North Korea called on Spanish authorities to investigate a Feb. 22 raid on its embassy in Madrid, calling it a “grave terror attack,” according to Reuters.
During the February incident, a group of 10 people led by U.S. resident Adrian Hong Chang stole computers and documents from the facility, claiming to represent the Cheollima Civil Defense, an activist group that claims to aid defectors from North Korea. The group gagged the embassy’s business envoy So Yun Sok when he turned down their offer to defect.
Adrian Hong Chang then traveled to the United States and contacted the FBI, offering them the materials stolen during the raid, according to Spanish officials. A Spanish judge has issued international arrest warrants for two of the intruders who forced their way into North Korea’s embassy in Madrid last month and are currently believed to be in the United States.
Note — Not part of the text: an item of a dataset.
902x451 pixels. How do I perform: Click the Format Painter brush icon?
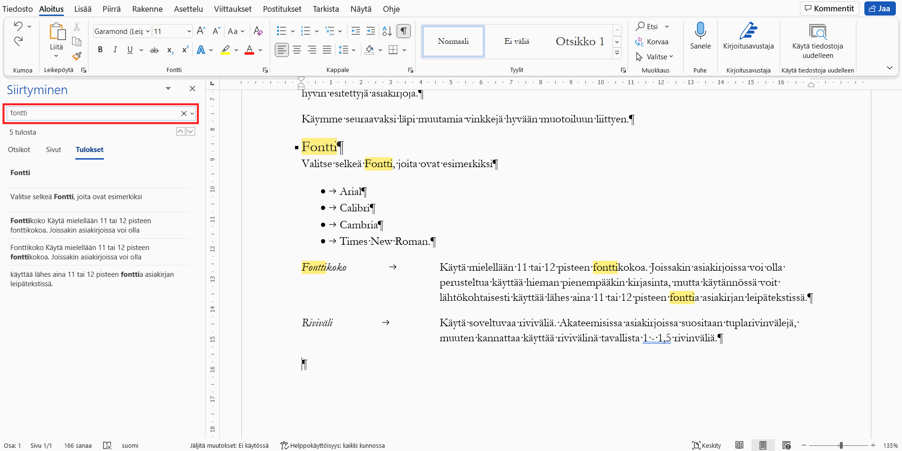(77, 56)

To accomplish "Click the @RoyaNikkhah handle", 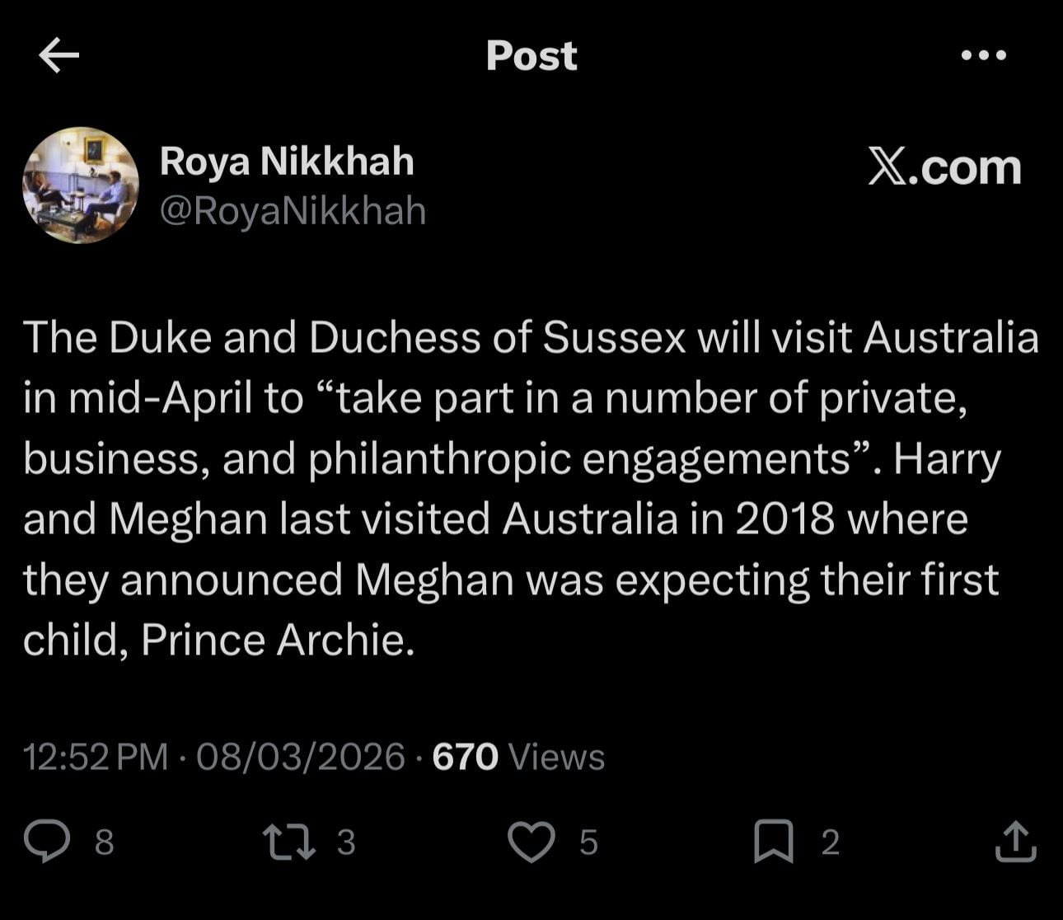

In its first official comment on the incident, North Korea’s Ministry of Foreign Affairs called for a probe and said it was aware of rumors that the FBI helped organize the raid, although it did not go so far as to blame the U.S. for the incident, according to Reuters.
“An illegal intrusion into and occupation of a diplomatic mission and act of theft are a grave breach of state sovereignty and a flagrant violation of international law, and this kind of act should never be tolerated over the globe,” North Korean officials said, according to the news service.
The incident comes amid efforts to improve ties between the U.S. and North Korea, particularly after a second meeting between President Trump and Kim Jong Un ended without the two leaders reaching a deal.